Collection ID length in MongoDB

26,052

Solution 1

Why is the default _id a 24 character hex string?

The default unique identifier generated as the primary key (_id) for a MongoDB document is an ObjectId. This is a 12 byte binary value which is often represented as a 24 character hex string, and one of the standard field types supported by the MongoDB BSON specification.

The 12 bytes of an ObjectId are constructed using:

  • a 4 byte value representing the seconds since the Unix epoch
  • a 3 byte machine identifier
  • a 2 byte process id
  • a 3 byte counter (starting with a random value)

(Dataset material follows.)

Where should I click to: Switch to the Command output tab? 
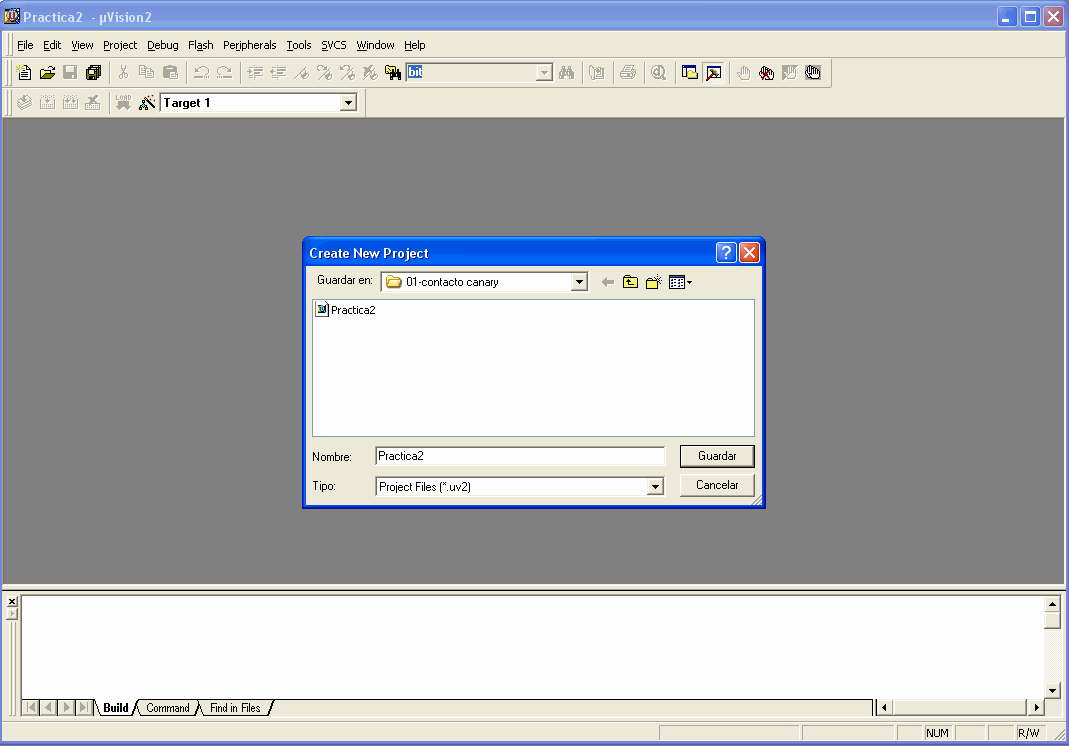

What is the importance of an ObjectId?

ObjectIds (or similar identifiers generated according to a GUID formula) allow unique identifiers to be independently generated in a distributed system.

The ability to independently generate a unique ID becomes very important as you scale up to multiple application servers (or perhaps multiple database nodes in a sharded cluster). You do not want to have a central coordination bottleneck like a sequence counter (eg. as you might have for an auto-incrementing primary key), and you will want to insert new documents without risk that a new identifier will turn out to be a duplicate.

An ObjectId is typically generated by your MongoDB client driver, but can also be generated on the MongoDB server if your client driver or application code or haven't already added an _id field.

Do I have to use the default ObjectId?

No. If you have a more suitable unique identifier to use, you can always provide your own value for _id. This can either be a single value or a composite value using multiple fields.

The main constraints on _id values are that they have to be unique for a collection and you cannot update or remove the _id for an existing document.

Solution 2

Now mongoDB current version is 4.2. ObjectId size is still 12 bytes but consist of 3 parts.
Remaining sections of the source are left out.